* [Task requirements]:
Reproduce the data exactly as it stands.

Extracted records:
————
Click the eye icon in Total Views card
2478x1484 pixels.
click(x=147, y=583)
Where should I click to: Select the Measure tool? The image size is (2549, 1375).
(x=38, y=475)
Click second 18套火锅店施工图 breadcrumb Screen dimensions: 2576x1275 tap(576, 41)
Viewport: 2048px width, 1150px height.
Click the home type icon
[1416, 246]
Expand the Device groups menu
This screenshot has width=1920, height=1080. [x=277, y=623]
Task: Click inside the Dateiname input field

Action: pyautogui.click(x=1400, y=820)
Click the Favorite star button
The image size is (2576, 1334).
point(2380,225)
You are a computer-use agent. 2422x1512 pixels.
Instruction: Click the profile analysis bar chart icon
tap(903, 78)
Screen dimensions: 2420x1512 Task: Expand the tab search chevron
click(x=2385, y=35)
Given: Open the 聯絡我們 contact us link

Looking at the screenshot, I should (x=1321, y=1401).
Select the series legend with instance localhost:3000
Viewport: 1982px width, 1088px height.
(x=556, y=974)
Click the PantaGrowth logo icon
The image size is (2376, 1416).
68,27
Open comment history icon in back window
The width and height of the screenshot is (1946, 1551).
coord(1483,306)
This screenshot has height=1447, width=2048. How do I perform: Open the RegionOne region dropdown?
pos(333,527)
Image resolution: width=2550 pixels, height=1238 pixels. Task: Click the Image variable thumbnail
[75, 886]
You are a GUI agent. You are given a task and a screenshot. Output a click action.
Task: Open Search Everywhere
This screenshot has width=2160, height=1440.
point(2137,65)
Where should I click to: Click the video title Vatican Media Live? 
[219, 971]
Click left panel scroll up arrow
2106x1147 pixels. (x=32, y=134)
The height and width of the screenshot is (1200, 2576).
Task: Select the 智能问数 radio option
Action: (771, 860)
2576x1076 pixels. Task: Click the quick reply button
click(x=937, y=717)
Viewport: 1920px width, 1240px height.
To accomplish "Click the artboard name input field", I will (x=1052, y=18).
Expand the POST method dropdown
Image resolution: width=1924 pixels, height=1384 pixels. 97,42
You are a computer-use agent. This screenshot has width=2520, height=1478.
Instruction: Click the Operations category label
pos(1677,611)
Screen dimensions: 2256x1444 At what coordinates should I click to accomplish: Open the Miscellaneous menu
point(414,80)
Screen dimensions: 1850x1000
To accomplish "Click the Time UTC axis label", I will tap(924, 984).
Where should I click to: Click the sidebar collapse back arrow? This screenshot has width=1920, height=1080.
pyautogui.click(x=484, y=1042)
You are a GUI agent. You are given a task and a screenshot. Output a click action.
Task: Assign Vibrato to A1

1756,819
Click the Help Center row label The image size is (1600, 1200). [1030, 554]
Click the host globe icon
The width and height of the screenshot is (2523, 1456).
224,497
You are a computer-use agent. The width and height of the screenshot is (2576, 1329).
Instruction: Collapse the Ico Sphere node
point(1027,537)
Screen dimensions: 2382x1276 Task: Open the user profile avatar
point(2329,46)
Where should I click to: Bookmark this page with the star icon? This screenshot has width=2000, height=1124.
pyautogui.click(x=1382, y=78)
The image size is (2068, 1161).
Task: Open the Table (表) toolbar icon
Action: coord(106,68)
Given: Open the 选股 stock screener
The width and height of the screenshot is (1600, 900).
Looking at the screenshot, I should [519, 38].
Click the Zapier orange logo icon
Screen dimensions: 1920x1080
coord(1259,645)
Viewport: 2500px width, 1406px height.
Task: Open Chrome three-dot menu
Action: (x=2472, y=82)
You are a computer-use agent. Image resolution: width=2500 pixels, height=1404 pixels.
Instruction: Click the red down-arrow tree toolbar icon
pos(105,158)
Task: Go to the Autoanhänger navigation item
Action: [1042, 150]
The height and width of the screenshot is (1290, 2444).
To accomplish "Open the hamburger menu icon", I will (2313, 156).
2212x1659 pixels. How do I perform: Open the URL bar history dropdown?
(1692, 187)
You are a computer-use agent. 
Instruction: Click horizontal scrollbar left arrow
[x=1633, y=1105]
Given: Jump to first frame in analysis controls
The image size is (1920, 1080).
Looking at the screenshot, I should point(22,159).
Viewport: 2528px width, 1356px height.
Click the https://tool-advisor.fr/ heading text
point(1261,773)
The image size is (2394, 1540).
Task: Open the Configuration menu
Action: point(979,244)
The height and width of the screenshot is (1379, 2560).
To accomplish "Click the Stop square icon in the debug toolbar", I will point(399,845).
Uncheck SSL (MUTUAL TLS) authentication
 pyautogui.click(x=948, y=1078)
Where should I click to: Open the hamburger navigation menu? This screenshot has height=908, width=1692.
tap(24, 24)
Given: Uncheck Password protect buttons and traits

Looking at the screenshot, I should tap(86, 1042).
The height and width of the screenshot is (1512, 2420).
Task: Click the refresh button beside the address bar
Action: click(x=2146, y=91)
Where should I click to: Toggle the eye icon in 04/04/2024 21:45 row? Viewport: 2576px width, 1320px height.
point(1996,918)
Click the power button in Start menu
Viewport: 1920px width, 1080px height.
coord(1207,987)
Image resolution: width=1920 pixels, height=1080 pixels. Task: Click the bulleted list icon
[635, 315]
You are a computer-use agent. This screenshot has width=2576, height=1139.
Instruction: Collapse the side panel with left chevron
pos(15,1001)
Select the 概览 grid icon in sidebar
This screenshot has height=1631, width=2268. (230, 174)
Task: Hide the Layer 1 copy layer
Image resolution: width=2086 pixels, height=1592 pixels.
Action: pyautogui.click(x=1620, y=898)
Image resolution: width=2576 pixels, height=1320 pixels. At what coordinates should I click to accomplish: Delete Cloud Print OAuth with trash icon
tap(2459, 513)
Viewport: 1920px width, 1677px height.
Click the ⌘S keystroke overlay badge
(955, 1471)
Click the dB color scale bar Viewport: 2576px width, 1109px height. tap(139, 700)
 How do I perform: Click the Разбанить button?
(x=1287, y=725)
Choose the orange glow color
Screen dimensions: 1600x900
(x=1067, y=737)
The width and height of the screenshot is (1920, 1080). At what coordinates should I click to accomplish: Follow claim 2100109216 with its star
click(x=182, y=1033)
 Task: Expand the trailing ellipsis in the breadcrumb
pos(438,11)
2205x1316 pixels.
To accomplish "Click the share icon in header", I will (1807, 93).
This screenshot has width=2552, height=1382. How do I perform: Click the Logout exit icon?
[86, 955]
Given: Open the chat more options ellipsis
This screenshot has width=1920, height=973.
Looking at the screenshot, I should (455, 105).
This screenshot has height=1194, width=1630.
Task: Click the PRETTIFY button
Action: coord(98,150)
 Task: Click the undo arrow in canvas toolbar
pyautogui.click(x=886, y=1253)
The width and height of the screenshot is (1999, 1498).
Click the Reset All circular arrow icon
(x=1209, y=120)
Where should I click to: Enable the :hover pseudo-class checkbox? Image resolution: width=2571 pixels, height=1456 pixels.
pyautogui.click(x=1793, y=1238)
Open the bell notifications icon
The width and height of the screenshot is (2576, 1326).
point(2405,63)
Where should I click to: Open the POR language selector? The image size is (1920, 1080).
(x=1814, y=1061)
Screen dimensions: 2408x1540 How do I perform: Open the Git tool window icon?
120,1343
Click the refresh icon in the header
————
* [Finished exercise]:
Click the eye icon in Total Views card
2478x1484 pixels.
click(x=147, y=583)
Where should I click to: Select the Measure tool? The image size is (2549, 1375).
(x=38, y=475)
Click second 18套火锅店施工图 breadcrumb Screen dimensions: 2576x1275 tap(576, 41)
Viewport: 2048px width, 1150px height.
Click the home type icon
[1416, 246]
Expand the Device groups menu
This screenshot has width=1920, height=1080. [x=277, y=623]
Task: Click inside the Dateiname input field

Action: pyautogui.click(x=1400, y=820)
Click the Favorite star button
The image size is (2576, 1334).
point(2380,225)
You are a computer-use agent. 2422x1512 pixels.
Instruction: Click the profile analysis bar chart icon
tap(903, 78)
Screen dimensions: 2420x1512 Task: Expand the tab search chevron
click(x=2385, y=35)
Given: Open the 聯絡我們 contact us link

Looking at the screenshot, I should (x=1321, y=1401).
Select the series legend with instance localhost:3000
Viewport: 1982px width, 1088px height.
(x=556, y=974)
Click the PantaGrowth logo icon
The image size is (2376, 1416).
68,27
Open comment history icon in back window
The width and height of the screenshot is (1946, 1551).
coord(1483,306)
This screenshot has height=1447, width=2048. How do I perform: Open the RegionOne region dropdown?
pos(333,527)
Image resolution: width=2550 pixels, height=1238 pixels. Task: Click the Image variable thumbnail
[75, 886]
You are a GUI agent. You are given a task and a screenshot. Output a click action.
Task: Open Search Everywhere
This screenshot has width=2160, height=1440.
point(2137,65)
Where should I click to: Click the video title Vatican Media Live? 
[219, 971]
Click left panel scroll up arrow
2106x1147 pixels. (x=32, y=134)
The height and width of the screenshot is (1200, 2576).
Task: Select the 智能问数 radio option
Action: (771, 860)
2576x1076 pixels. Task: Click the quick reply button
click(x=937, y=717)
Viewport: 1920px width, 1240px height.
To accomplish "Click the artboard name input field", I will (x=1052, y=18).
Expand the POST method dropdown
Image resolution: width=1924 pixels, height=1384 pixels. 97,42
You are a computer-use agent. This screenshot has width=2520, height=1478.
Instruction: Click the Operations category label
pos(1677,611)
Screen dimensions: 2256x1444 At what coordinates should I click to accomplish: Open the Miscellaneous menu
point(414,80)
Screen dimensions: 1850x1000
To accomplish "Click the Time UTC axis label", I will tap(924, 984).
Where should I click to: Click the sidebar collapse back arrow? This screenshot has width=1920, height=1080.
pyautogui.click(x=484, y=1042)
You are a GUI agent. You are given a task and a screenshot. Output a click action.
Task: Assign Vibrato to A1

1756,819
Click the Help Center row label The image size is (1600, 1200). [1030, 554]
Click the host globe icon
The width and height of the screenshot is (2523, 1456).
224,497
You are a computer-use agent. The width and height of the screenshot is (2576, 1329).
Instruction: Collapse the Ico Sphere node
point(1027,537)
Screen dimensions: 2382x1276 Task: Open the user profile avatar
point(2329,46)
Where should I click to: Bookmark this page with the star icon? This screenshot has width=2000, height=1124.
pyautogui.click(x=1382, y=78)
The image size is (2068, 1161).
Task: Open the Table (表) toolbar icon
Action: coord(106,68)
Given: Open the 选股 stock screener
The width and height of the screenshot is (1600, 900).
Looking at the screenshot, I should [519, 38].
Click the Zapier orange logo icon
Screen dimensions: 1920x1080
coord(1259,645)
Viewport: 2500px width, 1406px height.
Task: Open Chrome three-dot menu
Action: (x=2472, y=82)
You are a computer-use agent. Image resolution: width=2500 pixels, height=1404 pixels.
Instruction: Click the red down-arrow tree toolbar icon
pos(105,158)
Task: Go to the Autoanhänger navigation item
Action: [1042, 150]
The height and width of the screenshot is (1290, 2444).
To accomplish "Open the hamburger menu icon", I will (2313, 156).
2212x1659 pixels. How do I perform: Open the URL bar history dropdown?
(1692, 187)
You are a computer-use agent. 
Instruction: Click horizontal scrollbar left arrow
[x=1633, y=1105]
Given: Jump to first frame in analysis controls
The image size is (1920, 1080).
Looking at the screenshot, I should point(22,159).
Viewport: 2528px width, 1356px height.
Click the https://tool-advisor.fr/ heading text
point(1261,773)
The image size is (2394, 1540).
Task: Open the Configuration menu
Action: point(979,244)
The height and width of the screenshot is (1379, 2560).
To accomplish "Click the Stop square icon in the debug toolbar", I will point(399,845).
Uncheck SSL (MUTUAL TLS) authentication
 pyautogui.click(x=948, y=1078)
Where should I click to: Open the hamburger navigation menu? This screenshot has height=908, width=1692.
tap(24, 24)
Given: Uncheck Password protect buttons and traits

Looking at the screenshot, I should tap(86, 1042).
The height and width of the screenshot is (1512, 2420).
Task: Click the refresh button beside the address bar
Action: click(x=2146, y=91)
Where should I click to: Toggle the eye icon in 04/04/2024 21:45 row? Viewport: 2576px width, 1320px height.
point(1996,918)
Click the power button in Start menu
Viewport: 1920px width, 1080px height.
coord(1207,987)
Image resolution: width=1920 pixels, height=1080 pixels. Task: Click the bulleted list icon
[635, 315]
You are a computer-use agent. This screenshot has width=2576, height=1139.
Instruction: Collapse the side panel with left chevron
pos(15,1001)
Select the 概览 grid icon in sidebar
This screenshot has height=1631, width=2268. (230, 174)
Task: Hide the Layer 1 copy layer
Image resolution: width=2086 pixels, height=1592 pixels.
Action: pyautogui.click(x=1620, y=898)
Image resolution: width=2576 pixels, height=1320 pixels. At what coordinates should I click to accomplish: Delete Cloud Print OAuth with trash icon
tap(2459, 513)
Viewport: 1920px width, 1677px height.
Click the ⌘S keystroke overlay badge
(955, 1471)
Click the dB color scale bar Viewport: 2576px width, 1109px height. tap(139, 700)
 How do I perform: Click the Разбанить button?
(x=1287, y=725)
Choose the orange glow color
Screen dimensions: 1600x900
(x=1067, y=737)
The width and height of the screenshot is (1920, 1080). At what coordinates should I click to accomplish: Follow claim 2100109216 with its star
click(x=182, y=1033)
 Task: Expand the trailing ellipsis in the breadcrumb
pos(438,11)
2205x1316 pixels.
To accomplish "Click the share icon in header", I will (1807, 93).
This screenshot has width=2552, height=1382. How do I perform: Click the Logout exit icon?
[86, 955]
Given: Open the chat more options ellipsis
This screenshot has width=1920, height=973.
Looking at the screenshot, I should (455, 105).
This screenshot has height=1194, width=1630.
Task: Click the PRETTIFY button
Action: coord(98,150)
 Task: Click the undo arrow in canvas toolbar
pyautogui.click(x=886, y=1253)
The width and height of the screenshot is (1999, 1498).
Click the Reset All circular arrow icon
(x=1209, y=120)
Where should I click to: Enable the :hover pseudo-class checkbox? Image resolution: width=2571 pixels, height=1456 pixels.
pyautogui.click(x=1793, y=1238)
Open the bell notifications icon
The width and height of the screenshot is (2576, 1326).
point(2405,63)
Where should I click to: Open the POR language selector? The image size is (1920, 1080).
(x=1814, y=1061)
Screen dimensions: 2408x1540 How do I perform: Open the Git tool window icon?
120,1343
Click the refresh icon in the header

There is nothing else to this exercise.